WHAT THIS TASK INVOLVES> Check each statement against the Dessie Baker text below and answer yes or no, quoting the words from the text that settle it. (a) Baker won the FA Youth Cup with Manchester United. (b) Shelbourne won its tie against Kilmarnock in the 1997–98 Cup Winners' Cup. (c) Baker's Republic of Ireland squad finished second at the 1997 FIFA Under-20 World Cup.

Dessie Baker

Personal information
- Full name: Desmond Baker
- Date of birth: 25 August 1977 (age 48)
- Place of birth: Dublin, Republic of Ireland
- Position(s): Midfielder; striker;

Team information
- Current team: Edenderry Town (manager)

Youth career
- 1994–1996: Manchester United

Senior career*
- Years: Team / Apps / (Gls)
- 1996–2004: Shelbourne / 156 / (27)
- 2003: → University College Dublin (loan) / 1 / (0)
- 2004–2007: Longford Town / 106 / (19)
- 2008–2010: Shamrock Rovers / 59 / (11)
- 2008: → Dundalk (loan) / 10 / (2)
- 2010–: Edenderry Town

International career
- 1997: Republic of Ireland B / 1 / (0)
- 1997–1999: Republic of Ireland U21 / 3 / (0)

= Dessie Baker =

Irish footballer

Desmond Baker (born 25 August 1977) is a former Irish footballer.

== Early career ==
From Tallaght Baker was a graduate of Dublin youth clubs Marks Celtic and Stella Maris, before spending his late teens as a trainee at Manchester United. Baker enjoyed a fruitful career at youth level, winning the FA Youth Cup and Youth League with Manchester United and numerous schoolboy international caps for Republic of Ireland. Baker played for the Republic of Ireland national under-19 football team in the 1996 UEFA European Under-18 Championship finals in Luxembourg and scored against Italy. Although he was named the FAI Youth Player of the Year in 1995 he failed to earn a professional contract at Old Trafford, however, and after a brief detour to Oldham returned to Ireland in the summer of 1996, having been offered a contract by League of Ireland club, Shelbourne.

==League of Ireland career==
He made his League of Ireland debut at UCD on 15 December 1995 and would remain a fixture in the Shels line-up for the remainder of the decade, but rose to wider prominence as a member of Brian Kerr's Republic of Ireland squad which placed third at the 1997 FIFA Under-20 World Cup. Baker famously headed the opening goal of Ireland's 2–1 victory over Ghana in the third/fourth place play-off after less than a minute of play had elapsed.

He had already represented his country at U16 and U18 levels.

Baker (who scored another memorable goal against Kilmarnock in the 1997–98 Cup Winners' Cup, although Shels eventually lost the tie) was an integral member of the Shelbourne team which won the League of Ireland championship under Dermot Keely in 1999–2000, frequently operating on the left-hand side of a forward trident which also featured his brother Richie on the opposite flank.

DATA SHOWN>

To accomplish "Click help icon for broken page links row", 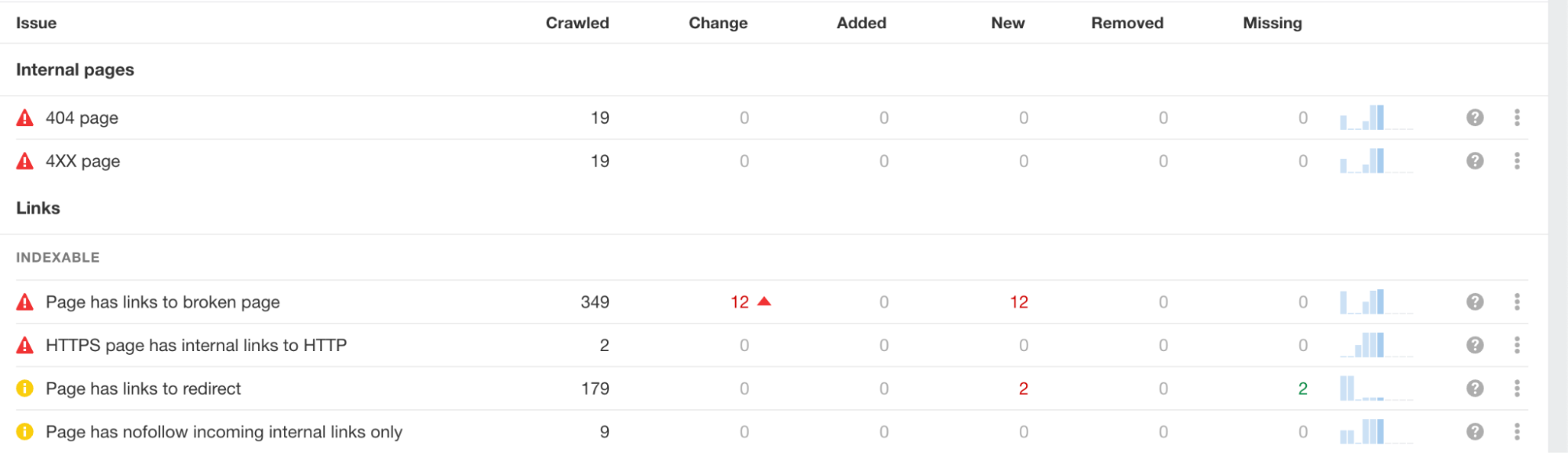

RESULT OF THIS EXERCISE>
(a) Yes: "winning the FA Youth Cup and Youth League with Manchester United"
(b) No: "although Shels eventually lost the tie"
(c) No: "which placed third at the 1997 FIFA Under-20 World Cup"